▸ **WORK REQUEST**
Counting only lines of the listing below that hold the word "agent", give the total and nothing else.

[[ RECORDS PROVIDED open ]]

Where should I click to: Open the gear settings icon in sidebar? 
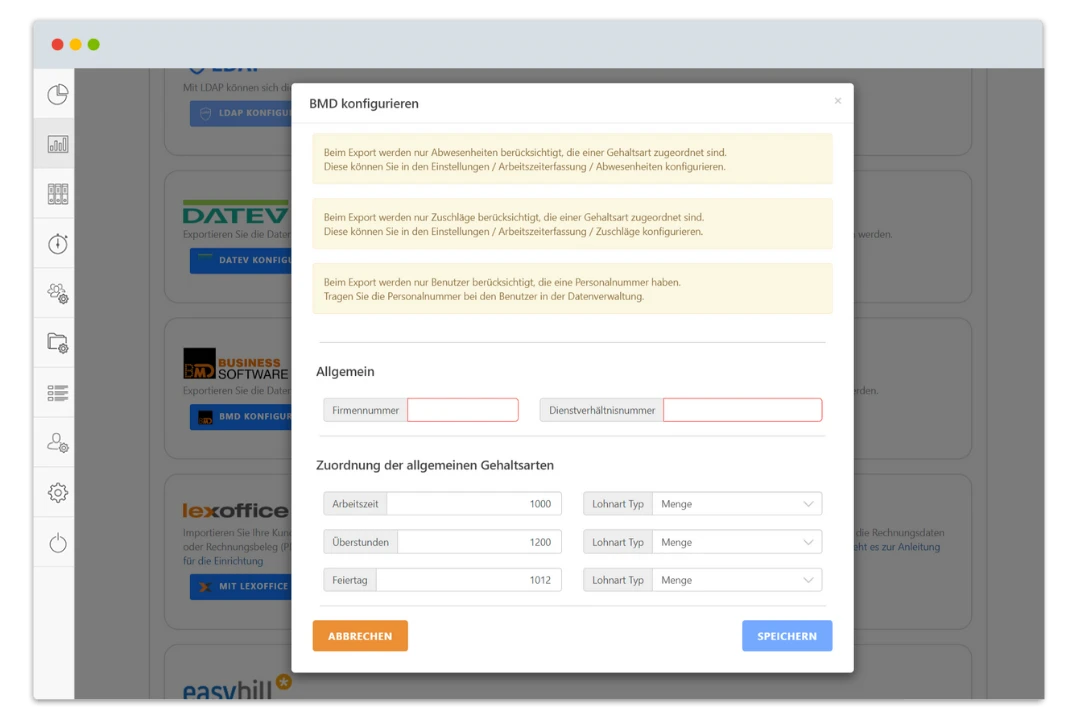click(58, 492)
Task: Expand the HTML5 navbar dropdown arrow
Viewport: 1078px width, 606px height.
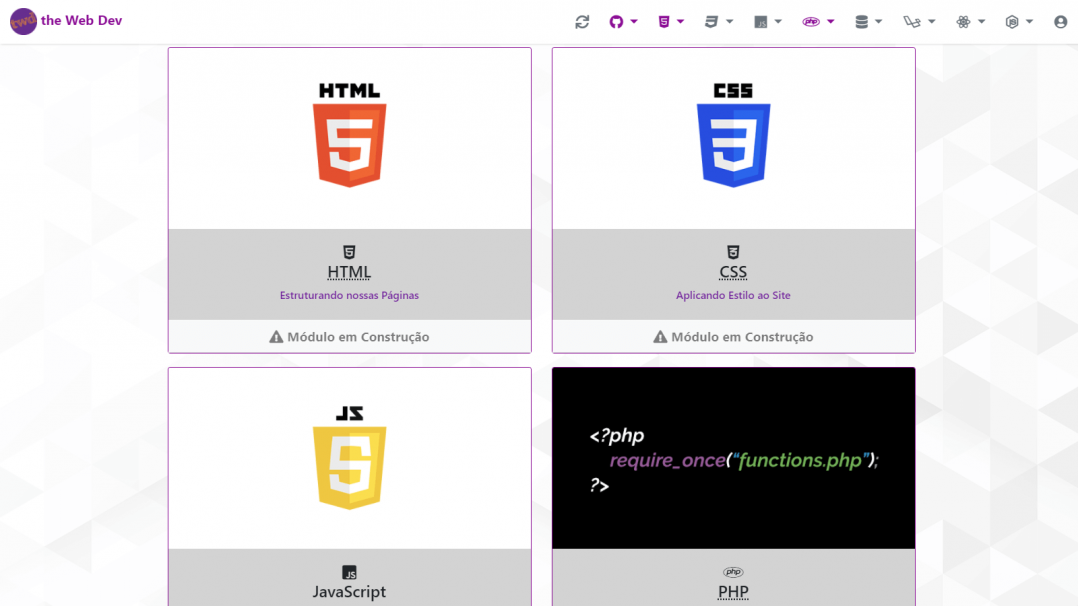Action: tap(681, 20)
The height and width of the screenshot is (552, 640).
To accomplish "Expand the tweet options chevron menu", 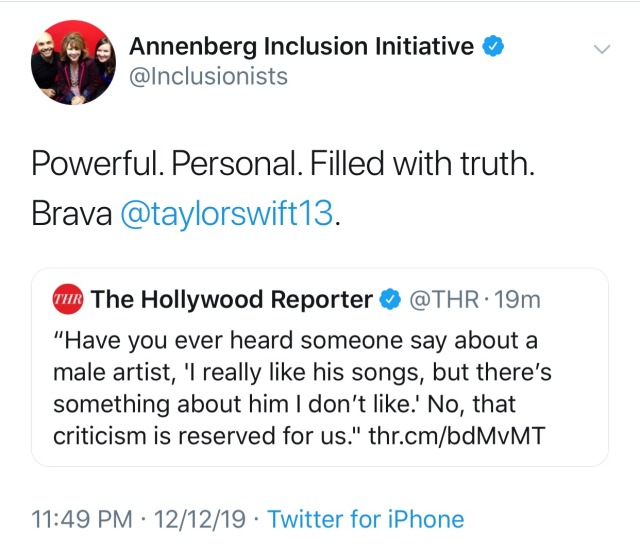I will 601,48.
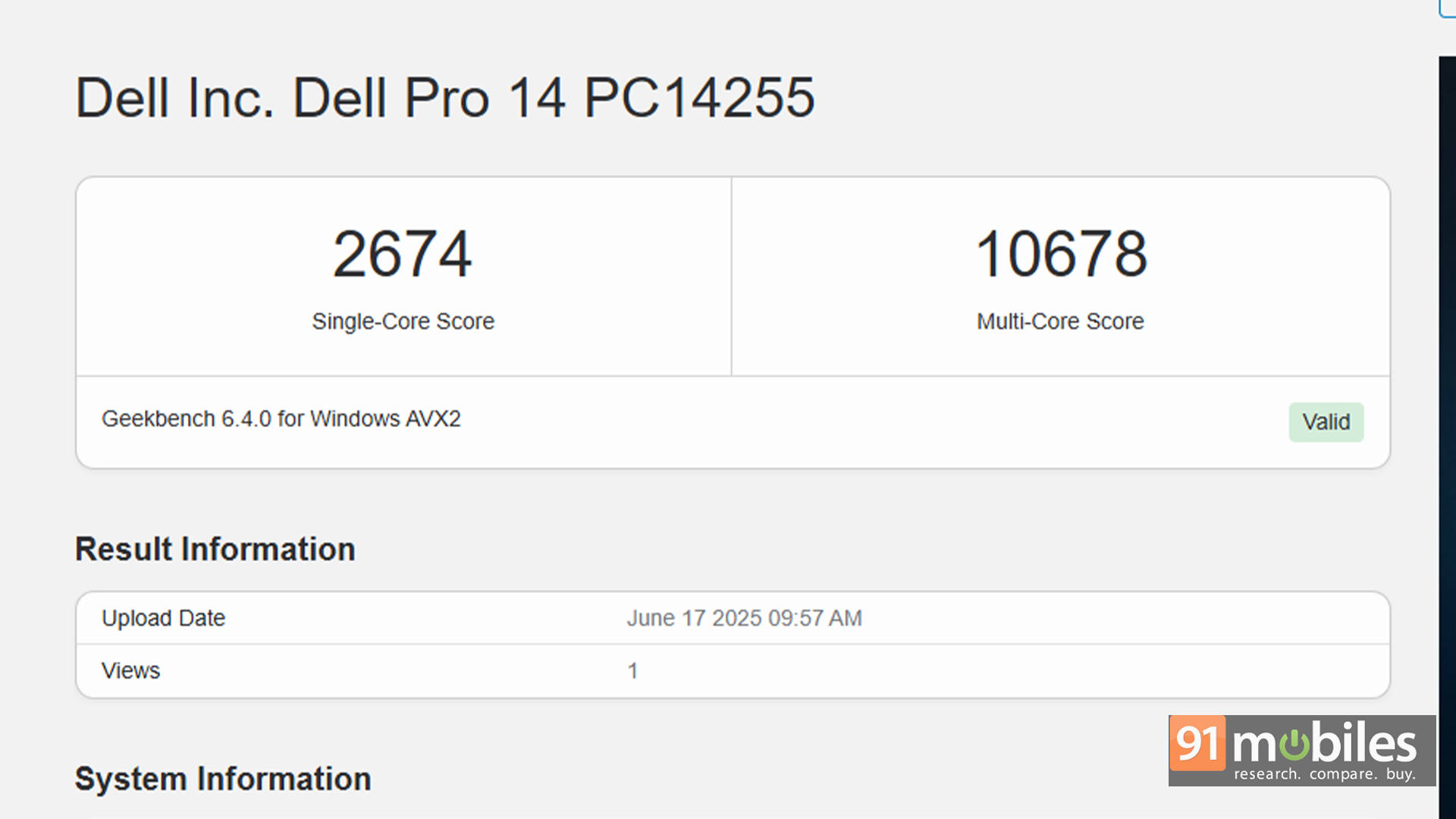The width and height of the screenshot is (1456, 819).
Task: Click the System Information heading
Action: tap(223, 779)
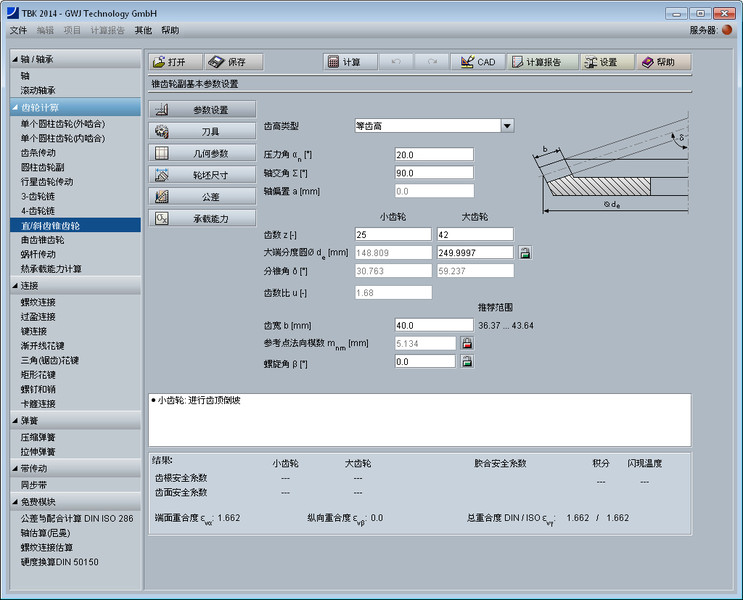Open 设置 (Settings) in the toolbar
Viewport: 743px width, 600px height.
pyautogui.click(x=606, y=62)
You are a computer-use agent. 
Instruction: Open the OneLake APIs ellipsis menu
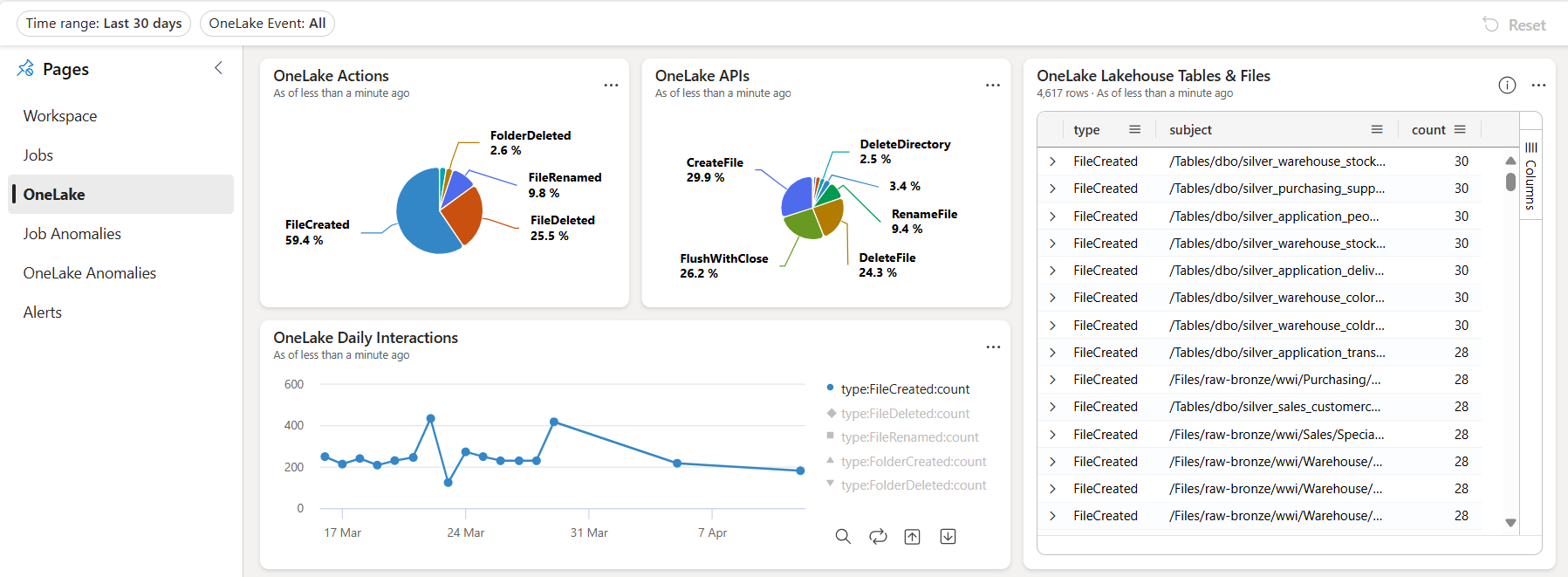(992, 85)
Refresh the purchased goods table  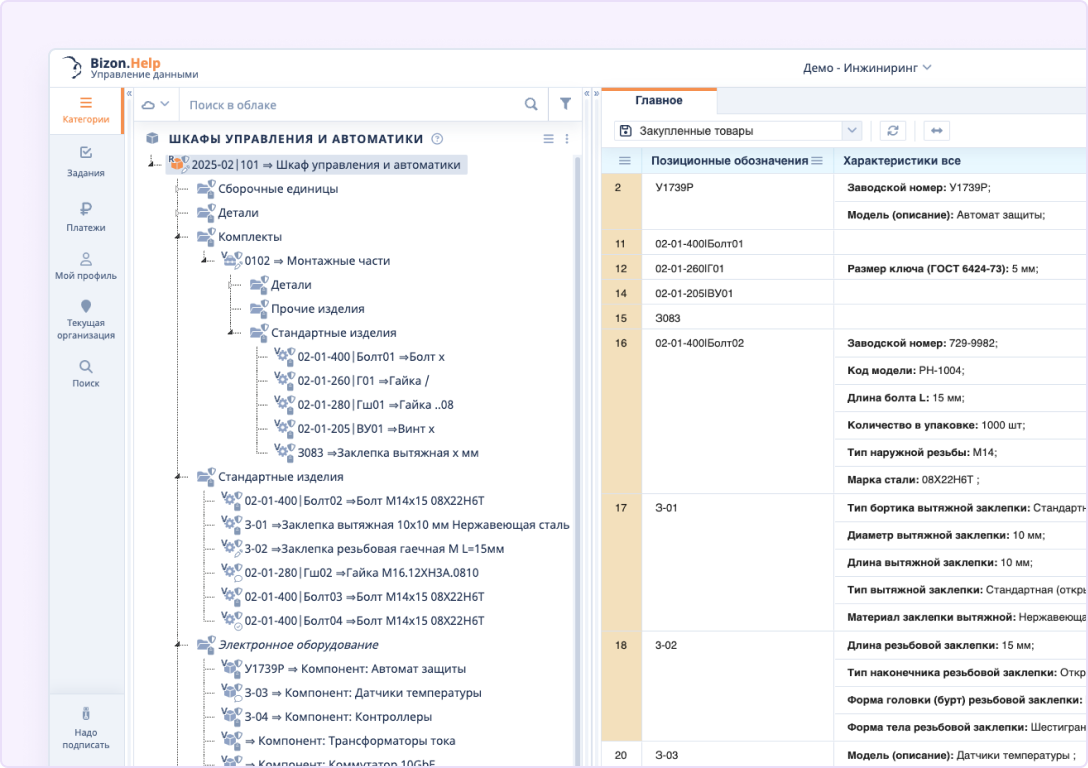(x=892, y=130)
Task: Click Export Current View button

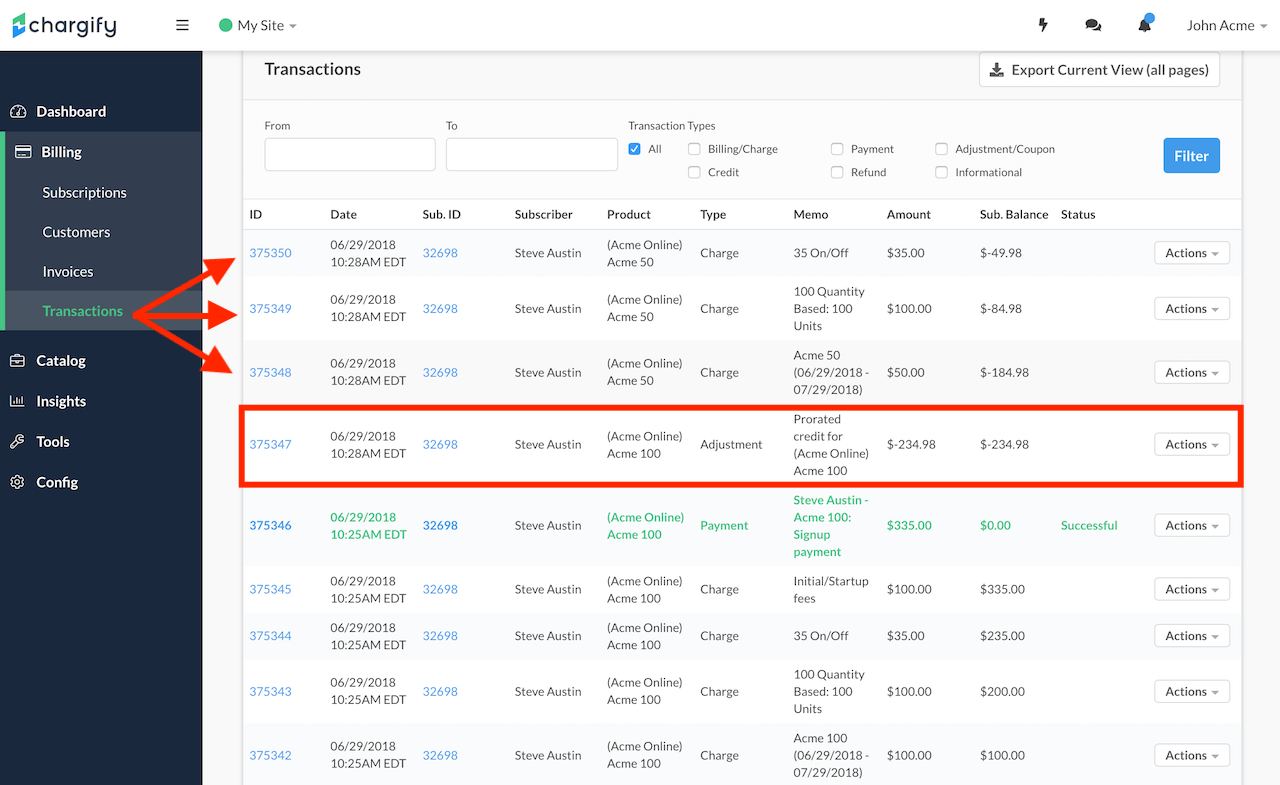Action: click(x=1099, y=70)
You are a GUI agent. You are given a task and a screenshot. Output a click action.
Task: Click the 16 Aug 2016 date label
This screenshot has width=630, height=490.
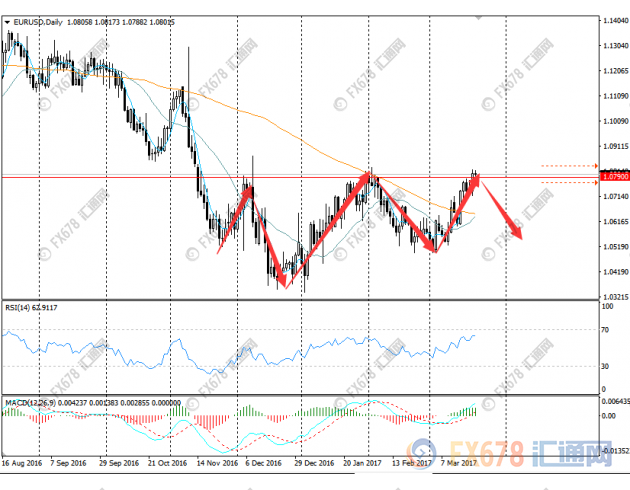[x=22, y=463]
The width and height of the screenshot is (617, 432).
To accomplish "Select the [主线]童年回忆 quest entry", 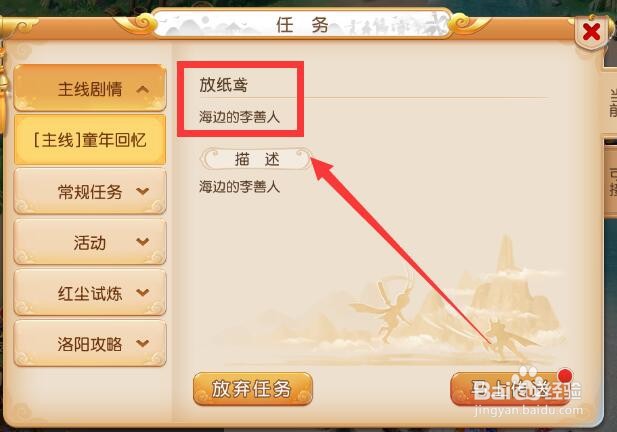I will click(90, 140).
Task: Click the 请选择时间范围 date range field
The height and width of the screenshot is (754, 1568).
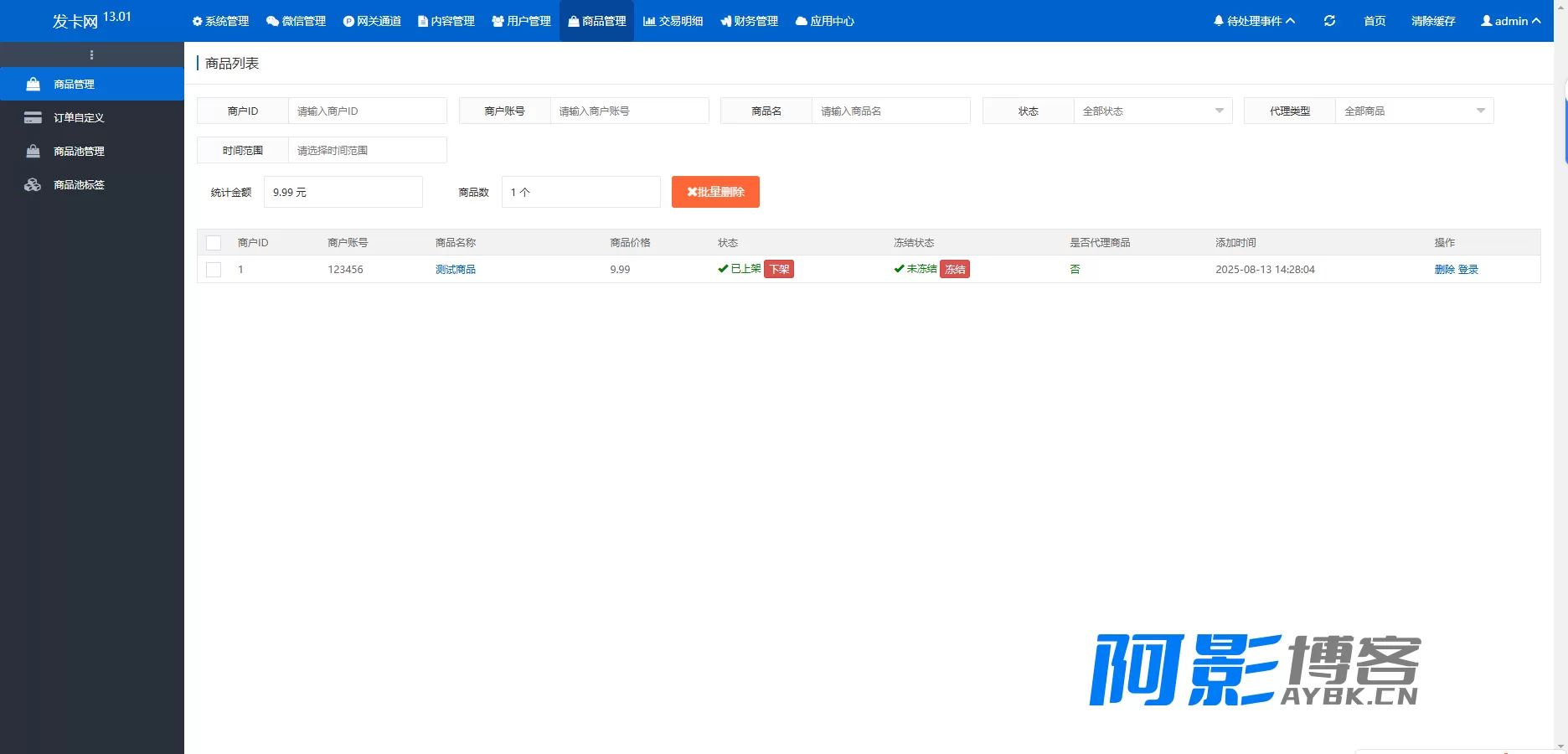Action: pos(367,150)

[[ RECORDS PROVIDED closed ]]

▸ **SOLUTION FOR THIS TASK**
2